* _PROVIDED TEXT_:
Scenario 2: New Employer Reimburses the Buyout
Many companies, especially in competitive sectors like IT, BFSI, and product startups, offer joining bonuses specifically to cover notice period buyout costs. This reimbursement is fully taxable as a perquisite under Section 17(2) of the Income Tax Act, 1961.
Your new employer must:
- Include the reimbursement in your Form 16
- Deduct TDS on the amount
- Report it as salary income in your annual statement
Reference: Section 17 — Income Tax Department, Government of India
Scenario 3: Employer Waives the Notice Period
If your employer agrees to relieve you immediately without requiring payment, there is no tax event. The waiver is a contractual accommodation and does not create taxable income in either party's hands.
Legal Framework: What the Law Actually Says
No Statutory Cap on Notice Period in India (Central Law)
India does not have a central law that caps notice periods in private employment. The obligation is entirely defined by your contract. This is why some senior executives have 3–6 month notice clauses — there is no law preventing it.
State Shops and Establishments Acts
Each state regulates commercial establishments under its own Shops and Establishments Act. These acts typically set the minimum notice an employer must give before terminating an employee — they do not cap what an employee owes on resignation.
State-specific minimums for employer-initiated termination (not resignation):
- Karnataka: 1 month for confirmed employees; 7 days for probation period employees
- Delhi: 30 days notice (or salary in lieu) from employer; 15 days from employee
- Maharashtra: 30 days for employees with under 1 year of service (Maharashtra Shops and Establishments Act, 2017)
- Telangana & Andhra Pradesh: 14 days for employer-initiated termination
Your employment contract can specify a longer notice period than the state minimum. It cannot specify a shorter one.
Reference: Notice Period Rules in India 2026 — Karnataka HR Hub
The Industrial Employment (Standing Orders) Act, 1946
For companies with 100+ workers, the Industrial Employment (Standing Orders) Act governs the terms of employment. Standing orders must specify notice period requirements and must be certified by the relevant authority. Most IT and white-collar employers, however, are governed by state Shops and Establishments Acts rather than this central act.
Notice Period Buyout and Your Full & Final Settlement
The buyout amount is typically deducted from your Full & Final (F&F) settlement rather than paid separately. Your F&F includes:
- Unpaid salary for days worked in the last month
- Earned leave encashment
- Gratuity (if applicable — requires 5 years of service)
- Minus: Notice period buyout amount
If the buyout exceeds your F&F dues, your employer may ask you to pay the difference before releasing your relieving letter. This is legally enforceable under your contract, and employers can file a civil suit for recovery — though in practice, most disputes are settled through negotiation.
Does Notice Period Buyout Affect PF?

* _DATA SHOWN_:
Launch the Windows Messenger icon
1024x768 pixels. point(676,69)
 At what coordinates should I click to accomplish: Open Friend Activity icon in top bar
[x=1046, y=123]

* _GIVEN REQUEST_: Rewrite the notice period text, starting with "India does not" and going on through "Establishments Act, 2017)", and substitute "Kerala" for "Karnataka".

* _SOLUTION TO THE PROBLEM_:
India does not have a central law that caps notice periods in private employment. The obligation is entirely defined by your contract. This is why some senior executives have 3–6 month notice clauses — there is no law preventing it.
State Shops and Establishments Acts
Each state regulates commercial establishments under its own Shops and Establishments Act. These acts typically set the minimum notice an employer must give before terminating an employee — they do not cap what an employee owes on resignation.
State-specific minimums for employer-initiated termination (not resignation):
- Kerala: 1 month for confirmed employees; 7 days for probation period employees
- Delhi: 30 days notice (or salary in lieu) from employer; 15 days from employee
- Maharashtra: 30 days for employees with under 1 year of service (Maharashtra Shops and Establishments Act, 2017)